My point is, if we really believe our product or service is good (great?) and it really works? Why wouldn’t we ask our clients? Now it’s starting to sound like a customer satisfaction survey and those are almost always bullshit. But if I were walking down the street and saw booth where I could go in and record my experiences with (Toyota, HBO, XM Radio, and now Mac)… I’d do it. I’d take the time. I want people to know I like these companies. And really shitty companies (and you know who you are) don’t even think about building little booths. Bottom line, it’s probably pretty easy to find out if your customers love you or hate you. Anything between is tougher. And I’m betting most companies really don’t want to know.

Video chat on the Mac

iChatTwenty years of DOS and Windows has conditioned me to expect new things to be difficult. As I fired up the Mac in preparation for this evening’s attempt to have a video chat with Bass, I was mentally girding myself for a long, frustrating evening. Bass was already online and waiting for me so the first thing I saw was a little window asking me if I would accept a video chat? Uh, yeah, sure. And there was Bass, in all of his video glory (video).

We played with the lighting a little and he offered a few tips for good video chatting. But there was none of the futzing and fiddling and tweaking and rebooting. We were…chatting. A few more experiences like this I’ll be handing out Mac flyers on street corners.
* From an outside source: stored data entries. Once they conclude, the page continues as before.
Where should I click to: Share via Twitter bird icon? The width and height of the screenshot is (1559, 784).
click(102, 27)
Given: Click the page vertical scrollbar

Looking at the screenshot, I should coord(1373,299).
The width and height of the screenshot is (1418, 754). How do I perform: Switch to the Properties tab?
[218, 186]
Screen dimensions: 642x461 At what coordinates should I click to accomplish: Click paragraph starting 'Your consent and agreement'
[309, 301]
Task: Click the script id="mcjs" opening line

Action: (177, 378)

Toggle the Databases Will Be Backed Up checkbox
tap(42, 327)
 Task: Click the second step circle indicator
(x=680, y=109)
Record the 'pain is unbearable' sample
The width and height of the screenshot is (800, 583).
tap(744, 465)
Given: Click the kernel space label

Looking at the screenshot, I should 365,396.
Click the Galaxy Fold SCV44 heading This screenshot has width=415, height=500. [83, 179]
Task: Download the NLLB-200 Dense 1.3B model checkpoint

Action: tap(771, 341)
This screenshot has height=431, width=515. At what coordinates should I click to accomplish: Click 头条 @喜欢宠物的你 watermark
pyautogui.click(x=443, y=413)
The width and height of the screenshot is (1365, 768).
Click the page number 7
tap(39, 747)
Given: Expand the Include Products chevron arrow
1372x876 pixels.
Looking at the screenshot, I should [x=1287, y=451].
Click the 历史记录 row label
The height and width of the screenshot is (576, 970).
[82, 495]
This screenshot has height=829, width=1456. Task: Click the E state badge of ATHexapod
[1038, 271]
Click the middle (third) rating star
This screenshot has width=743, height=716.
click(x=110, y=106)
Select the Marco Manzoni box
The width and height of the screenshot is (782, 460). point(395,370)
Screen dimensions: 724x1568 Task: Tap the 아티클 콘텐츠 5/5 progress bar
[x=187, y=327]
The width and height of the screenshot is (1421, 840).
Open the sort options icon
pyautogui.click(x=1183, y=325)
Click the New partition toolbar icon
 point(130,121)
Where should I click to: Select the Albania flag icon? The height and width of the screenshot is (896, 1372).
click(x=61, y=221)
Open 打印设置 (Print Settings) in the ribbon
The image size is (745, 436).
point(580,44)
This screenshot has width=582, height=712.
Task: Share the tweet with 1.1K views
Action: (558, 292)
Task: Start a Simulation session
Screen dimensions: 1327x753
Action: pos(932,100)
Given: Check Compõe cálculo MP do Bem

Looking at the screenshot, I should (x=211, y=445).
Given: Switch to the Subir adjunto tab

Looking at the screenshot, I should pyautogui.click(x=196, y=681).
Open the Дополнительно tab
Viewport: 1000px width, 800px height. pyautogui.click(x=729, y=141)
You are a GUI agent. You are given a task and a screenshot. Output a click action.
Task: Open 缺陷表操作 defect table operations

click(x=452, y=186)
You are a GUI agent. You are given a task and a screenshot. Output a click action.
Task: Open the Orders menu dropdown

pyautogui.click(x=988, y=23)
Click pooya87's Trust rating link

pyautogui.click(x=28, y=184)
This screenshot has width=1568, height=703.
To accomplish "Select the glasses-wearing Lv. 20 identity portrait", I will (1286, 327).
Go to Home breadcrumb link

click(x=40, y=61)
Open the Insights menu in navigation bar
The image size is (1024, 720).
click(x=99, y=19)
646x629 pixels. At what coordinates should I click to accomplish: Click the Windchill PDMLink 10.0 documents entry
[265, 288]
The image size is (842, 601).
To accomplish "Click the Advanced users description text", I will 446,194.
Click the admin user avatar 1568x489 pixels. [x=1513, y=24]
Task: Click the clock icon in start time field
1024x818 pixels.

Now all I need are some folks to chat with. My .mac user name is smays.com. I look forward to hearing from you.

BTW, the video clip about (:30) was shot with my little Casio. George tells me about a handy little app that records iChat sessions. Stay tuned.

Radio stations: Fix your websites

Most radio station websites are nasty. Sorry, but it’s true. Regular readers already know my thoughts on this, but take time to read a more thoughtful commentary by Brian Maloney in Inside Radio. In a nutshell, Maloney urges radio stations to “fix their websites” before they do anything else. You’ll know radio station managers are getting a clue about new media when their websites are as good as those of their local advertisers.

Station Manager Clue-Check #1: Make a list of your 10 largest (annual billing) advertisers. Go to their websites and print the home page. Now, do the same for your station website. Spread them out on your desk and compare them.